* _Data for analysis_

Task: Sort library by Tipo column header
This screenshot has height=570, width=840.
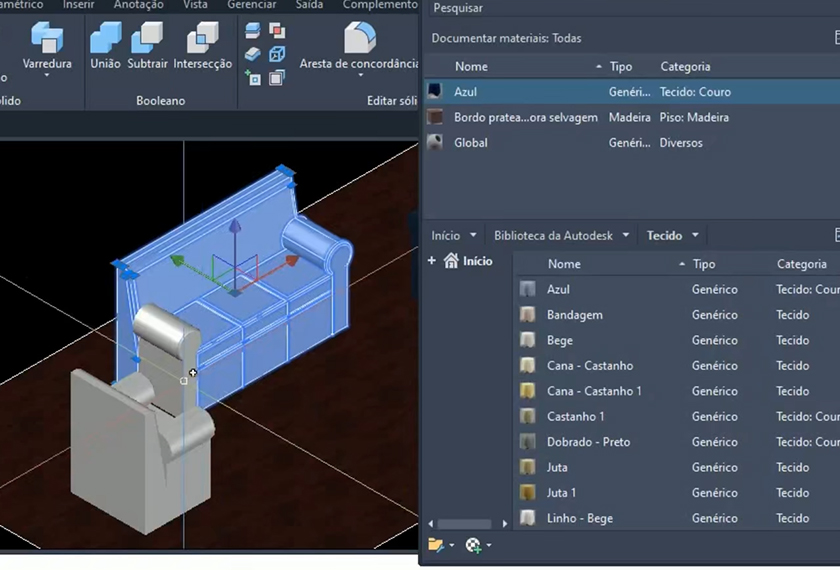Action: (704, 264)
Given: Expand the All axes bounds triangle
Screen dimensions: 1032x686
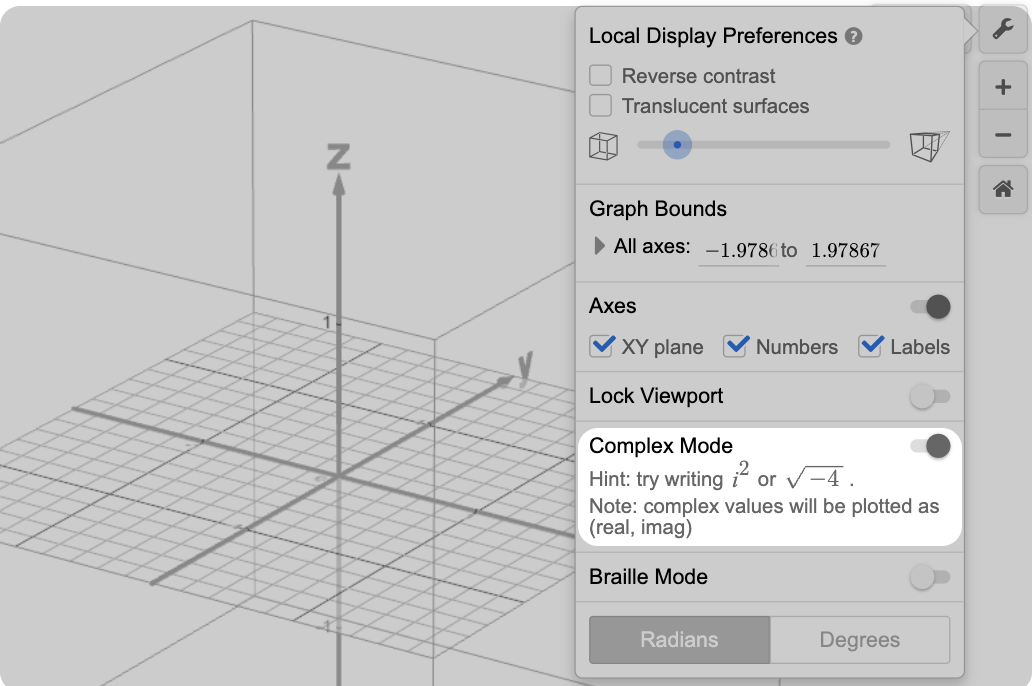Looking at the screenshot, I should point(600,246).

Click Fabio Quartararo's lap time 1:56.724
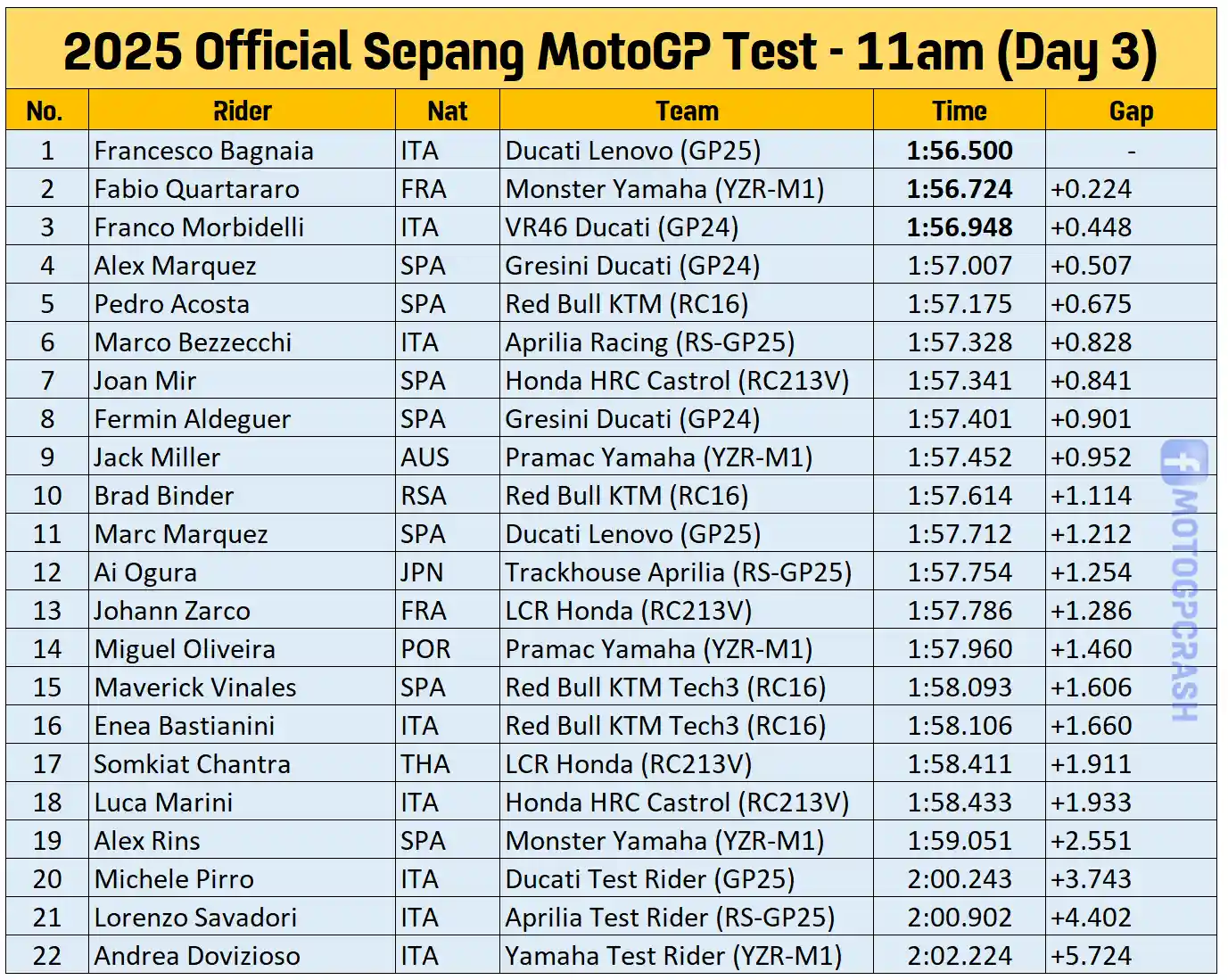click(x=960, y=189)
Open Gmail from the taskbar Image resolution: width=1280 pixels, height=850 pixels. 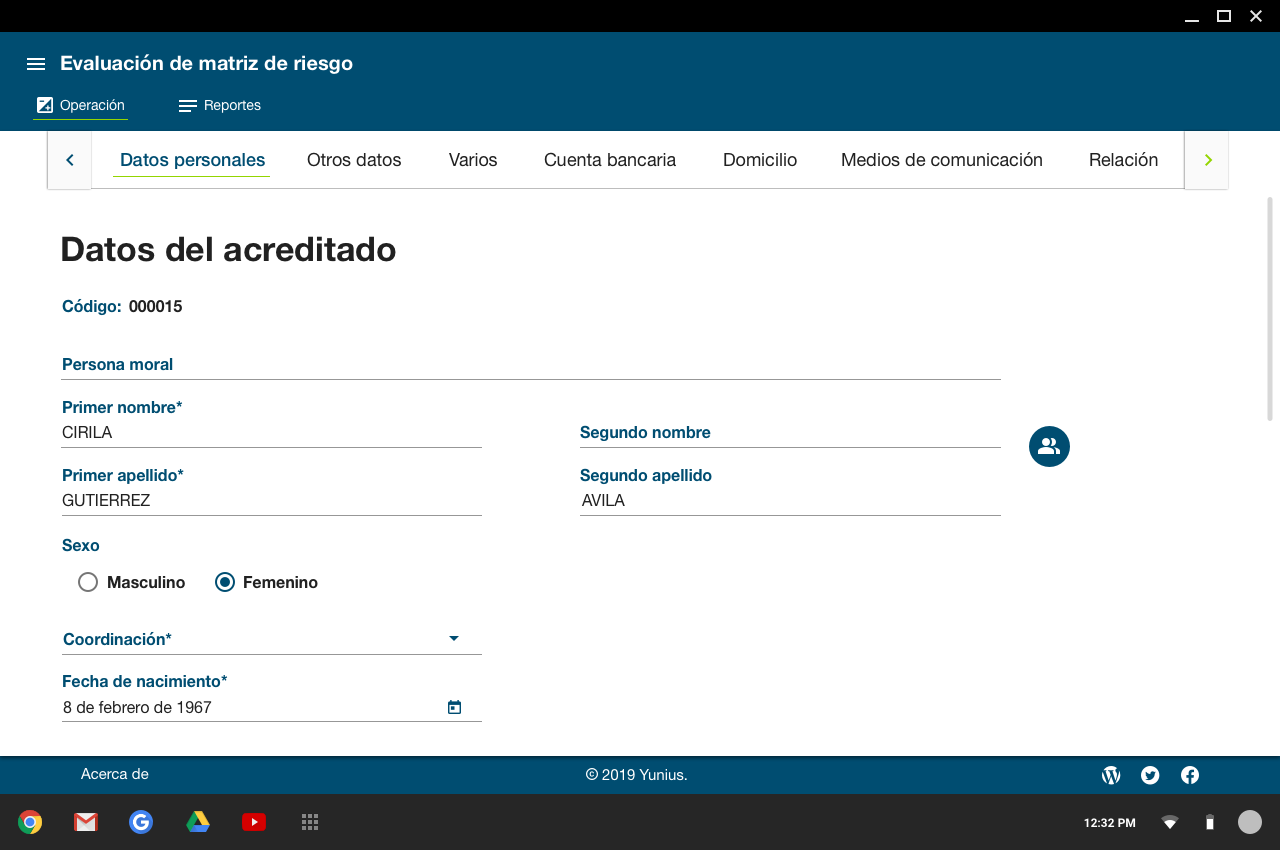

* _Work to complete_
I'd like the material above repeated exactly, with the pictures omitted.

* _Task solution_
Task: Sort library by Tipo column header
This screenshot has height=570, width=840.
Action: (704, 264)
Given: Expand the All axes bounds triangle
Screen dimensions: 1032x686
Looking at the screenshot, I should point(600,246).

Click Fabio Quartararo's lap time 1:56.724
click(x=960, y=189)
Open Gmail from the taskbar Image resolution: width=1280 pixels, height=850 pixels. 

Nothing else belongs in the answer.